One down, and one to go.
In a month, it should be OK.
Although, I am pretty sure this will be the longest month ever, maybe even longer than that final month of my third pregnancy. And that was super freaking long. Then, and now, I didn’t think I could hold out. I’m gearing up for an entire month of imaginary symptoms, freaking out over every little cough and constant sniffing of the Target version of Vick’s Vaporub to make sure my sense of smell is intact. I figure this will be my daily routine until I know we’re all in the clear for COVID. (At least this time, unlike my last pregnancy, I’m not peeing every 2.5 minutes.)
My entire house bubble — or family, which you may remember is the term we used before 2020 — got the first dose of the vaccine! We’re a Pfizer pfamily. Honestly, any of the vaccines — except an injection of disinfectant — would have been just fine with us.
It’s awesome and exciting and scary and … weird.
I couldn’t believe it when my brother-in-law texted with the news flash that some retail pharmacies were already opening up shots for everyone. He’d landed an appointment, so I hopped on the computer and went to work. I spent an entire day trying to crash the Walgreens website with constant page refreshing. The site flashed a red “no appointments available for five days” message except for the occasional teasing green “appointments available” message, which completely filled by the time I clicked it.
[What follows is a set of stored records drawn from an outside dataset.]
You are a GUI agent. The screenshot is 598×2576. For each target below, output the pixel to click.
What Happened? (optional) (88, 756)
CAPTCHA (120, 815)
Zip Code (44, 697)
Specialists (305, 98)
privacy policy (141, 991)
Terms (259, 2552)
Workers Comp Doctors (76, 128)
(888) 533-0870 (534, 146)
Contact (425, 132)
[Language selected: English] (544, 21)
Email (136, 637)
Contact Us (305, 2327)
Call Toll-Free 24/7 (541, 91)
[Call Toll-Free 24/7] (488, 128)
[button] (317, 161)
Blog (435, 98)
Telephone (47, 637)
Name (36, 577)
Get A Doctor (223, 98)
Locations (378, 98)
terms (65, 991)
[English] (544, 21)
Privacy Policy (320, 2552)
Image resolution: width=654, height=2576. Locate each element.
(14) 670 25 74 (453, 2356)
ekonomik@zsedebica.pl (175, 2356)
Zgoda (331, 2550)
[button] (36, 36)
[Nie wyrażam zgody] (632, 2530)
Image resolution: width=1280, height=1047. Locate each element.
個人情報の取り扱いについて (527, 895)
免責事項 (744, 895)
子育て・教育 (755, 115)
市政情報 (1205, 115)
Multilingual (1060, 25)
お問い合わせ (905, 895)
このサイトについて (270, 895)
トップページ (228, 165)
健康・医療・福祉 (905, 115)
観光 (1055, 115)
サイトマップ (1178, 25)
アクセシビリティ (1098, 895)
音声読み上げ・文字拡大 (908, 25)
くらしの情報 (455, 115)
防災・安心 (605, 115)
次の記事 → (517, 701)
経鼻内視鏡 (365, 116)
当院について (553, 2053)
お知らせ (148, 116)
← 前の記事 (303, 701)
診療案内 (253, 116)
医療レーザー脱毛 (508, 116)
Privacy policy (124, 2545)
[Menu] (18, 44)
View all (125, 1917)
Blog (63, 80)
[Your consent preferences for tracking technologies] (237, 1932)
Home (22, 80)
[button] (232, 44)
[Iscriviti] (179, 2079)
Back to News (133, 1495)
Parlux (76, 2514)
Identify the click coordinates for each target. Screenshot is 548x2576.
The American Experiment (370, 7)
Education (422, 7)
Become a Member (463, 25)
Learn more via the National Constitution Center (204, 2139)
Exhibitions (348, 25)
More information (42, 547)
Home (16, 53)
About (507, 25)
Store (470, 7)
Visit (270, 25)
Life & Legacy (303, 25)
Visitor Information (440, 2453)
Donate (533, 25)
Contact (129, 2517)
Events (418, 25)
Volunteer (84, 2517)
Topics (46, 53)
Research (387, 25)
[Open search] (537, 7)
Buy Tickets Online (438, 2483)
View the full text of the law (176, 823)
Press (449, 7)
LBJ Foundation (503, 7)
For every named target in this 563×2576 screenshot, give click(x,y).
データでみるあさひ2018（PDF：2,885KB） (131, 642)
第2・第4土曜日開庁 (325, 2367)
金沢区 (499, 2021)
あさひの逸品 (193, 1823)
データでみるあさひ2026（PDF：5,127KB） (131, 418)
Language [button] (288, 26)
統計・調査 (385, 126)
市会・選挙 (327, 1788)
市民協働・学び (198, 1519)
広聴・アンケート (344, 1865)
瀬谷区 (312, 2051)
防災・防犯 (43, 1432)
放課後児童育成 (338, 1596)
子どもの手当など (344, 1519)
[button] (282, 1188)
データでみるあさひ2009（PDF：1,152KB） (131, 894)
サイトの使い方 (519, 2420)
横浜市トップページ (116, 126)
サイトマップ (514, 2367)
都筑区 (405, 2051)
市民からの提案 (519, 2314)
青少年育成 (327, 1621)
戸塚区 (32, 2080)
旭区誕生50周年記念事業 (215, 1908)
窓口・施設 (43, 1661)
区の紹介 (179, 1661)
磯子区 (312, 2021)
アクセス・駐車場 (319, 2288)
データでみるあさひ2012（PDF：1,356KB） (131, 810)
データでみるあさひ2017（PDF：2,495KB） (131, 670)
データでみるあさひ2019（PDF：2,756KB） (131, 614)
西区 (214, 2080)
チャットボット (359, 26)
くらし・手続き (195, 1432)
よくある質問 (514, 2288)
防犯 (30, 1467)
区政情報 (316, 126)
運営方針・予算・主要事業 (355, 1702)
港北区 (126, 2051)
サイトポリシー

But, I am nothing if not stubborn and when I got up the next morning with time to kill before the dog walk, I went back at it. This time, I got in. We all got in.
Cue the heavenly light and angels singing. Hallelujab.
You’d think that I would have been on Cloud 9. Nope. I immediately doubted that I’d actually succeeded and that it was for real. How could anything good be real after the incredibly long, soul-sucking year we’ve all had?
I dropped into bed at the end of that day only to wake up in the middle of the night in a panic. What if it was Russian hackers who got into the Walgreens site and faked us out with nonexistent appointments?
“Ha, ha, ha! How does it feel to be on the corner of ‘We got you’ and ‘Stupid Americans’?! This is even better than that time we let them think ‘La La Land’ won the Oscars! HA HAHAHAHAHAHAHAHAHAHAHAHAHAHAHAHAHAHAHAHAHAHAHAHAHAHAHAHA.”
Or, what if one of us contracted COVID in the interminably long 48 hours before our first vaccinations?
We’re so very close to the finish line and yet that sneaky line seems to keep moving farther and farther back. I imagine* this is what it feels like to run a marathon — you’re able to truck along steadily for miles and miles and then, in the last 75 feet with the end actually in sight, you just feel like you can’t take another step.
And how weird will it be when enough of us are vaccinated that we can just go inside people’s houses again? Is it going to feel like our personal space is being violated? Do we actually have to dust again?
Will we remember how to hug or will we end up doing the awkward, dude bro side hug?
How strange is it going to feel when we can once again see the bottom half of each other’s faces? And actual smiles? I guess then we get to go back to worrying constantly about whether there’s spinach stuck in our front teeth or an errant booger swinging from a nostril.
I can’t wait.
*I say “imagine” because I’d never do anything as insane as running. EVER.